MATERIAL PROVIDED:
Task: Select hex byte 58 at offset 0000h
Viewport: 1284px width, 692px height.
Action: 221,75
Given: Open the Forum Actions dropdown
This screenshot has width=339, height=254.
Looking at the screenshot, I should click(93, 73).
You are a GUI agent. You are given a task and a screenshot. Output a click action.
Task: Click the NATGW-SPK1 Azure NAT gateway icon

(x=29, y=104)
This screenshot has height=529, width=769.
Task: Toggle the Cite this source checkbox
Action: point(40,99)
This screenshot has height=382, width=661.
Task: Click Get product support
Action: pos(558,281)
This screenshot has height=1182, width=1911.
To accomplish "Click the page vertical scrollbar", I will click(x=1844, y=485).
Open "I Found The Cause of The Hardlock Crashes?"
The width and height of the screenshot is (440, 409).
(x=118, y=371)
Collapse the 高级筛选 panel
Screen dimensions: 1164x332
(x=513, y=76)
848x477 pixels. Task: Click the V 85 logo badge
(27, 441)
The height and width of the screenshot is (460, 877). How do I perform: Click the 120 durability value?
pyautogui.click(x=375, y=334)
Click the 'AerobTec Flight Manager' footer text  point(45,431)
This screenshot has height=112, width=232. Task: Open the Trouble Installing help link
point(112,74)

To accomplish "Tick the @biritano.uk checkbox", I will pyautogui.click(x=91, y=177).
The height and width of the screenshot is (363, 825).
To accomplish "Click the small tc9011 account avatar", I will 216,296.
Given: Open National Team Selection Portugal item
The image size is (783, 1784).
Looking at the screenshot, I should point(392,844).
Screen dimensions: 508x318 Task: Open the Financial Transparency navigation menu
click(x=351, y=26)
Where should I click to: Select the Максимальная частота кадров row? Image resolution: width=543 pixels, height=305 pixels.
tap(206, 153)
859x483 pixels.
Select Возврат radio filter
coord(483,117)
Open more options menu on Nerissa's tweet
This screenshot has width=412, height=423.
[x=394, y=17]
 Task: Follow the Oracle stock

WHAT IS REQUIRED:
Can you output the lines from the one containing "Open more options menu on Nerissa's tweet" through the last line above, both included, as a JSON list of strings with one string per line and blank lines omitted?

SOLUTION:
[
  "Open more options menu on Nerissa's tweet",
  "This screenshot has width=412, height=423.",
  "[x=394, y=17]",
  " Task: Follow the Oracle stock"
]